- **WHAT TO PRODUCE**: Resume the write-up on building an AWS Glue raw data catalog with Terraform, picking up right after its last sentence.

The table we are creating will be partitioned by device_id and data. This is a derivative of keys, under which we store files in s3 (e.g. s3://iot.raw.cloudsoft.com.pl/meteo-station/meteo-001/2023-03-18/1679176900185.json). Parameters and storage description I think are mostly self explanatory. Maybe partition_filtering.enabled might not be so obvious, but this parameter would be required by the below resource.

// ./glue_raw.tf
resource "aws_glue_partition_index" "meteodata_raw_meteo_station_table_idx" {
  database_name = aws_glue_catalog_database.meteodata_raw_database.name
  table_name    = module.meteodata_raw_meteo_station.table_name

  partition_index {
    index_name = "device_id_date_idx"
    keys       = ["device_id", "date"]
  }
}

This is needed to speed up our Athena queries (it's like regular database index). You can create a maximum of 3 partition indexes.

We have just created all resources to create and update raw data catalog.

You can apply the terraform changes. If this is done, you can navigate to AWS Console->Crawlers and run meteodata_raw_meteo_station_crawler. It should complete with success and update meteo_station table with all discovered partitions.

- **EXTRACTED INFORMATION**:
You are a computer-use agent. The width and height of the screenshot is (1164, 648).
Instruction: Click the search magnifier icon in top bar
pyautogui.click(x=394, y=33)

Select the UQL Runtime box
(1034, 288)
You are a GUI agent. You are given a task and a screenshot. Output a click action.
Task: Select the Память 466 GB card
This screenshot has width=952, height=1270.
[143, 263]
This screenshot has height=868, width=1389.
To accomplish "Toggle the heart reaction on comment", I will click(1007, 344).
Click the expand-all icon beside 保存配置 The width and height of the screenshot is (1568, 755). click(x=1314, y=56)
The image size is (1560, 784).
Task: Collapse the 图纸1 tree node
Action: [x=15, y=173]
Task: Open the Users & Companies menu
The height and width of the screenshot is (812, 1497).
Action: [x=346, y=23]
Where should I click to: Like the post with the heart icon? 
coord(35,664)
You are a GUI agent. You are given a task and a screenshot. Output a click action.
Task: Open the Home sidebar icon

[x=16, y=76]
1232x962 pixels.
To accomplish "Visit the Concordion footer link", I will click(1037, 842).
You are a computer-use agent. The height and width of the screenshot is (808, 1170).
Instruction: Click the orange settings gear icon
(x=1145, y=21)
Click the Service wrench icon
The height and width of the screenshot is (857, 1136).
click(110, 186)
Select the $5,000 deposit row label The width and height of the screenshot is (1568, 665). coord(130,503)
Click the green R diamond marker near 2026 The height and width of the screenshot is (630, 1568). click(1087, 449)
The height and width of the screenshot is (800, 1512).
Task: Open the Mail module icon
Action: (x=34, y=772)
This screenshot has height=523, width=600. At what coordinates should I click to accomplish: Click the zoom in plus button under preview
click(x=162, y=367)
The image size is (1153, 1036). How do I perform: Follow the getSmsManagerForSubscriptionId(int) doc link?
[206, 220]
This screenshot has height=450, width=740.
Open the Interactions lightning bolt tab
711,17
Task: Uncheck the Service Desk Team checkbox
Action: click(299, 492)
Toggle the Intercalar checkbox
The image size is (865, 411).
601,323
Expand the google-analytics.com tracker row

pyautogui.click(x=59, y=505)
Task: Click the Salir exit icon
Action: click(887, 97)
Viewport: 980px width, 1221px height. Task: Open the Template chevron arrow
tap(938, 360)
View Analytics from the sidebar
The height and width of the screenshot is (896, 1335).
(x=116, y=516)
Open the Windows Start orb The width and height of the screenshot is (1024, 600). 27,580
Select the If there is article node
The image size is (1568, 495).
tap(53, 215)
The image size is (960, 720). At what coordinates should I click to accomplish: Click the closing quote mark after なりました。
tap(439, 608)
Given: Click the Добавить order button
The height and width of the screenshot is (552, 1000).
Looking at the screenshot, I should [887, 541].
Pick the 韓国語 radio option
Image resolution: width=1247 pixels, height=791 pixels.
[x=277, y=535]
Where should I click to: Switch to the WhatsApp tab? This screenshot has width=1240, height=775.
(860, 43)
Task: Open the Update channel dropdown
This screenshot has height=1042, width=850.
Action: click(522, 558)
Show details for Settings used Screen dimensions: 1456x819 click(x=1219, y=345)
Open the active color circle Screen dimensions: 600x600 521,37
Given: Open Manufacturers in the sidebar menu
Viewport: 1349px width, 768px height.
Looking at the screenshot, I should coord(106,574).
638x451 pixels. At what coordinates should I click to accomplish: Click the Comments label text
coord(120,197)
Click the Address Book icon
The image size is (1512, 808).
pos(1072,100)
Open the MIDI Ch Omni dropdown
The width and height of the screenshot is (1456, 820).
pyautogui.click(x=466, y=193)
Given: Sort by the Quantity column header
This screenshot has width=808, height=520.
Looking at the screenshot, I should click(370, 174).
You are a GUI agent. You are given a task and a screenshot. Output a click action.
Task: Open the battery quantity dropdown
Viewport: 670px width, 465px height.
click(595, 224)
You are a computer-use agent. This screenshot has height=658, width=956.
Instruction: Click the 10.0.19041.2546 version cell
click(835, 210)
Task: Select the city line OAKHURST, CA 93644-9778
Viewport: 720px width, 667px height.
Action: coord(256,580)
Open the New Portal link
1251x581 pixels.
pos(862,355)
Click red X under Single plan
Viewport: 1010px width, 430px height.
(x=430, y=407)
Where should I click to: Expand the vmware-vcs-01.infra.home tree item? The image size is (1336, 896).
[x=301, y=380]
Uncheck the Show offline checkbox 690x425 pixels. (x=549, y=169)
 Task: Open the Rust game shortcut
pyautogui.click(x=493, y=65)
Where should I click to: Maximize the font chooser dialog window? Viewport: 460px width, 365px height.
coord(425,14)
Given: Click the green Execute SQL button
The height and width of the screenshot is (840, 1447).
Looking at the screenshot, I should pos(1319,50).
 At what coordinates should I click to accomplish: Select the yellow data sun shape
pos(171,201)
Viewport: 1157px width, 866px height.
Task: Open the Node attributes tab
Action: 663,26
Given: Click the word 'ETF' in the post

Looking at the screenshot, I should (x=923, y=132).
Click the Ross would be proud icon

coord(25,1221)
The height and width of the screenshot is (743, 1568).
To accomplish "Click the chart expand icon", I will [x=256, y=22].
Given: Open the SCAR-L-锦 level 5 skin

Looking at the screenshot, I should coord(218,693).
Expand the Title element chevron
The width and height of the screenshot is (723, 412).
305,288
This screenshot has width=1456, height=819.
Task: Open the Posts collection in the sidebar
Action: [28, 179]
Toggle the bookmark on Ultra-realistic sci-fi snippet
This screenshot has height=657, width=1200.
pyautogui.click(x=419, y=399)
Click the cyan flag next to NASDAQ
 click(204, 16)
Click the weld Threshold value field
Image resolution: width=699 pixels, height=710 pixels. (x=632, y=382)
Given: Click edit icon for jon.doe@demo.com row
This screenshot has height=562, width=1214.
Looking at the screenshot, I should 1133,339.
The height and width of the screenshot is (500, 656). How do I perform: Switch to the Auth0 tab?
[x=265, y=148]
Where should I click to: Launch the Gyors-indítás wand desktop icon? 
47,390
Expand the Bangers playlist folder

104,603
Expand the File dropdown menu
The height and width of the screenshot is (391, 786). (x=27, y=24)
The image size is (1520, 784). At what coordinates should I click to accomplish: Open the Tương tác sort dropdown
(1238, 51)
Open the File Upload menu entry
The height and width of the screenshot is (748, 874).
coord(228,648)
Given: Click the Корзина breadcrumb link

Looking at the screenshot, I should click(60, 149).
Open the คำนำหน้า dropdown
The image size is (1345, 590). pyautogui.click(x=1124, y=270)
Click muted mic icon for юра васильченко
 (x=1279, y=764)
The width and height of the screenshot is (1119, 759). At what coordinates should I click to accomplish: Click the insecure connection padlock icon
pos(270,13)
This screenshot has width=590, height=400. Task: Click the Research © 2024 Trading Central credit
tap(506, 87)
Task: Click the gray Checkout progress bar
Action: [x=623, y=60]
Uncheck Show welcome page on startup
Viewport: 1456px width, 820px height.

- **TASK RESULT**:
We can now go to Athena and see how our raw data looks like. To do so, please run an example query using raw database. If this is your first Athena run, please setup a bucket for query output.

As you can see, there are some issues with our data:

duplicated information for device identifier (one comes from the partition definition, the other from the payload)
different units for the values
and some other

We will take care about that in the next section.

Glue ETL Job

AWS Glue jobs come in three flavours: Spark, Streaming ETL, and Python shell.

A Spark job - runs in an Apache Spark environment managed by AWS Glue to process data in batches. It supports jobs written in Python and Scala
A streaming ETL job - similar to a Spark job, except that it works on data streams
A Python shell job - runs Python scripts as a shell to perform etl-like job that does not require Apache Spark envirnoment

In our case, we will select the first job type with Python as our supporting language.

The requirements for the job are:

support additive nature of our data, so that we process only new files
unify units
- F to C for a temparature
- mmHg and mbar to kPa for a pressure
flatten the results, so that temperature, pressure and humidity are stored in their own columns
remove redundant data (deviceid)
repartition based on a sample timestamp (not the arrive timestamp)
reduce number of files, so that Athena has less files to scan

Create a job.py file in resurces directory and start putting some content to it.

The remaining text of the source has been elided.